Senate committee considers tax incentives for alternative fuels

By Michael Famiglietti

Washington - Should the federal government increase tax incentives for those who purchase or manufacture alternative fuel technology?

That's what the Senate Finance Committee tried to figure out Thursday as five experts weighed the pros and cons for them.

Worried about the effects fuel emissions have on the environment and the United States' dependence on foreign oil, committee members seemed stumped on how to fix the problem. "America is the world's biggest oil consumer," said Sen. Max Baucus, D-Mont., the committee chairman. "And where we once led the world in oil production, America now imports two out of every three barrels of oil, often from unstable places."

Vinod Khosla, an ethanol advocate and founder of a consulting firm that also finances entrepreneurs, urged the committee to recognize what ethanol could do for the country, including reducing petroleum use and boosting rural America's economy. To encourage producers of cellulosic ethanol, which is refined from plant cells instead of corn and sugar, which is used to make regular ethanol, the government should provide a 76 cent tax credit per gallon, he said.

The credit would decline 15 cents per year starting in 2015 and expire in 2020. The Energy Policy Act of 2005 already gives a 10 cent credit per gallon for up to 15 million gallons to manufacturers of alternative fuels. That incentive expires in 2008.

It also entitles car buyers to credits ranging from $250 to $3,400 for purchasing hybrid electric cars and entitles fueling stations to a 30 percent credit toward installing clean-fuel equipment.
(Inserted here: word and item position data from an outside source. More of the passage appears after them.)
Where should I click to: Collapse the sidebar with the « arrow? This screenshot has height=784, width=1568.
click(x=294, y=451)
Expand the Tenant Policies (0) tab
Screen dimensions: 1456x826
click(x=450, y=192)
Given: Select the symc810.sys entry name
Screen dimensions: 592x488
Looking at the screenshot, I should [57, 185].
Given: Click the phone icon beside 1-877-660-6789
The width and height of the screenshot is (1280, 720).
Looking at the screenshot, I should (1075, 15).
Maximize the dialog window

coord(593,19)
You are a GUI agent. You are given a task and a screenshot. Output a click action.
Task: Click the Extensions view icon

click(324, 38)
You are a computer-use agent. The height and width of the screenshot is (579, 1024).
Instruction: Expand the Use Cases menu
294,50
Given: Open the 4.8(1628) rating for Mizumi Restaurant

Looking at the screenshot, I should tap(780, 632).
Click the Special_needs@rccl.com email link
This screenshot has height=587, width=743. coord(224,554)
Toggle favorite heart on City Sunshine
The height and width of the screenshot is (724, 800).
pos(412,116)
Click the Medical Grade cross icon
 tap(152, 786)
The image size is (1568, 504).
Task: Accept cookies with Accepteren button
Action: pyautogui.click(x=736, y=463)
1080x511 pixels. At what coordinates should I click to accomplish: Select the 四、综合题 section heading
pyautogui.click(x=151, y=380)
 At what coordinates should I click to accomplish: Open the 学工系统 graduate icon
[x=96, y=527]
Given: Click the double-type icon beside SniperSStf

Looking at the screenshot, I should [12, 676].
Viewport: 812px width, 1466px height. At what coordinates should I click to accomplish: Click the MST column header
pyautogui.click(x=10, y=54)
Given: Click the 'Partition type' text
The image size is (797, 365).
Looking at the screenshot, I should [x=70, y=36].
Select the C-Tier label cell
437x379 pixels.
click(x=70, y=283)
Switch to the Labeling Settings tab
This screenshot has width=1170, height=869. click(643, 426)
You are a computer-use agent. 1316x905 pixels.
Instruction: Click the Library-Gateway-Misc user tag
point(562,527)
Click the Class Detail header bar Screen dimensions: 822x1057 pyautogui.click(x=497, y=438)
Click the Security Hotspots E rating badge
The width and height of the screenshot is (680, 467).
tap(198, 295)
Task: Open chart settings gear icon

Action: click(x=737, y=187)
Sen. John Kerry, D-Mass., seemed more interested in electric cars than ethanol. He said electric cars powered by the A123 hybrid battery, which is produced in his home state, can get 150 miles per gallon. The additional cost for the battery is $3,500. "I want to give a $4,000 tax incentive for someone to buy that car," he said.

But other witnesses debated whether companies could produce them fast enough to make an impact. Bruce Dale, a professor of chemical engineering at Michigan State University, said whatever path the committee chooses, it must wean the country off oil.

"Let's keep our eyes on the petroleum ball," he said. "That is the key issue."